Type annotations for an open wrapper

I’d like to make the type annotations for this function more specific:

def open_with_auto_compression(name: Any,
                               mode: str = "rt",
                               *,
                               ext: Optional[str] = None,
                               **kwargs: Any) -> Any:
    """Open a file, automatically compressing or decompressing it when
       compression is indicated by the file extension.  If 'ext' is
       supplied, it overrides the extension on 'name' (this is useful
       when 'name' is actually a file-like object).  All other arguments
       are passed down to open().
    """
    if ext is None:
        assert isinstance(name, str)
        ext = os.path.splitext(name)[1]
    if ext.startswith("."):
        ext = ext[1:]

    if ext == "gz":
        import gzip
        return gzip.open(name, mode, **kwargs)
    elif ext == "bz2":
        import bz2
        return bz2.open(name, mode, **kwargs)
    elif ext == "xz":
        import lzma
        return lzma.open(name, mode, format=lzma.FORMAT_XZ, **kwargs)
    elif ext == "lzma":
        import lzma
        return lzma.open(name, mode, format=lzma.FORMAT_ALONE, **kwargs)
    else:
        return open(name, mode, **kwargs)

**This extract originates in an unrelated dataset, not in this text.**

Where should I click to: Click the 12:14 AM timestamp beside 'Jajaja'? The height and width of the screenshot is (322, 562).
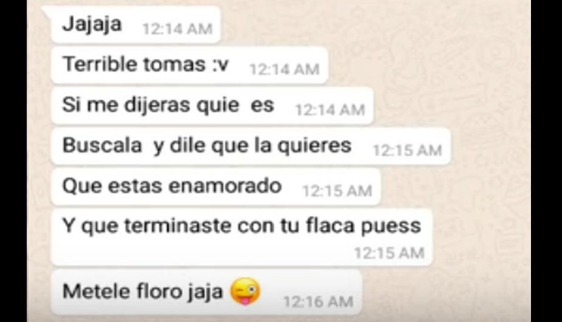178,29
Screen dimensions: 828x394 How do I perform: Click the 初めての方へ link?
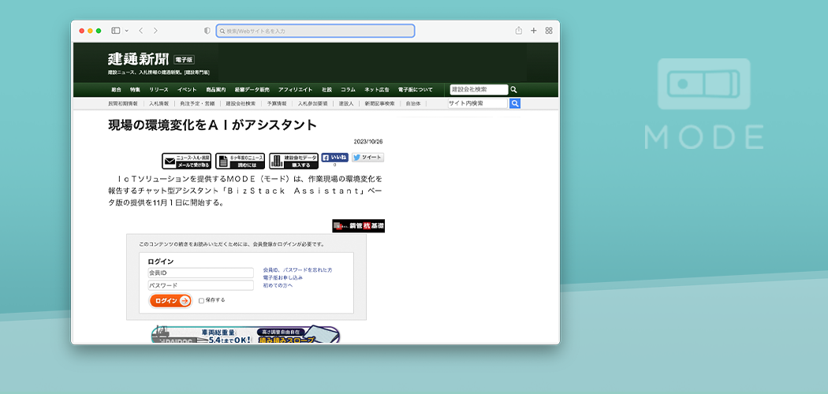pos(278,285)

The problem is, first, that what the typeshed says for the built-in open is a gigantic mess that I don’t want to copy into my code, and second, that even small subsets of it don’t work: for instance if I change the return type to IO[Any] then I get

test.py:25: error: Incompatible return value type (got "Union[GzipFile, TextIO]", expected "IO[Any]")

What’s the best way to write accurate type annotations for this sort of function?

Hi Zack,

“What’s the best way to write accurate type annotations for this sort of
function?”

Some might say the best way is not too. Or that Any is the best
that you can do:

“what the typeshed says for the built-in open is a gigantic mess that
I don’t want to copy into my code”

I take it you are referring to this?

I’m sure that it’s not a gigantic mess for fun, or because of
incompetence. It might be that the best way to write an accurate type
annotation for the return result is that gigantic mess.

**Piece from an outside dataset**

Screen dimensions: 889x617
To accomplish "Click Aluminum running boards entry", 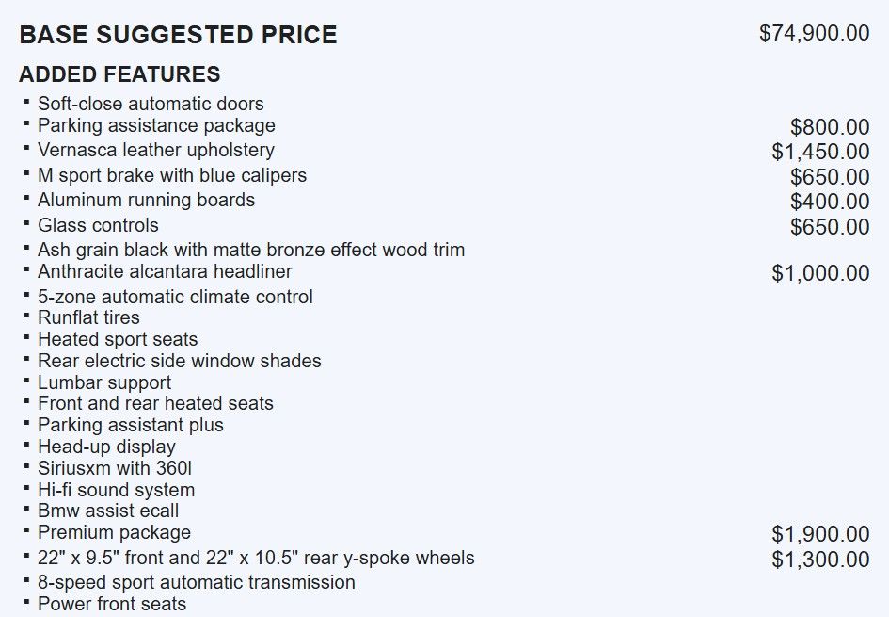I will [x=146, y=200].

So effectively you are asking for a way to tell the type checker, this
function can return anything that open can return, plus these things.
Is that right? Essentially you want to extend the existing return type
from open by unioning that with GzipFile etc.

I’m not an expert on Python’s type hinting mini-language. You will
probably get better help from a mypy or typeshed forum. Or look for a
case where an overridden method does something like

if condition:
    return super().method(*args)
else:
    return "something else"

where the something else is of a different type to the overridden
version.

If you do get an answer elsewhere, please write back here to let us
know. I’m curious now :slight_smile:

By the way, you have this in your code:

if ext is None:
     assert isinstance(name, str)

but that’s an unsafe abuse of assert:

  • assertions can be turned off by the caller, which will disable the
    check altogether;

  • even if the assertion is tried, if it fails, it gives the wrong
    exception (an AssertionError instead of a TypeError).

You are attempting to check the type of a public parameter set by the
caller. You should never use assert for that.

You might find this useful:

https://import-that.dreamwidth.org/676.html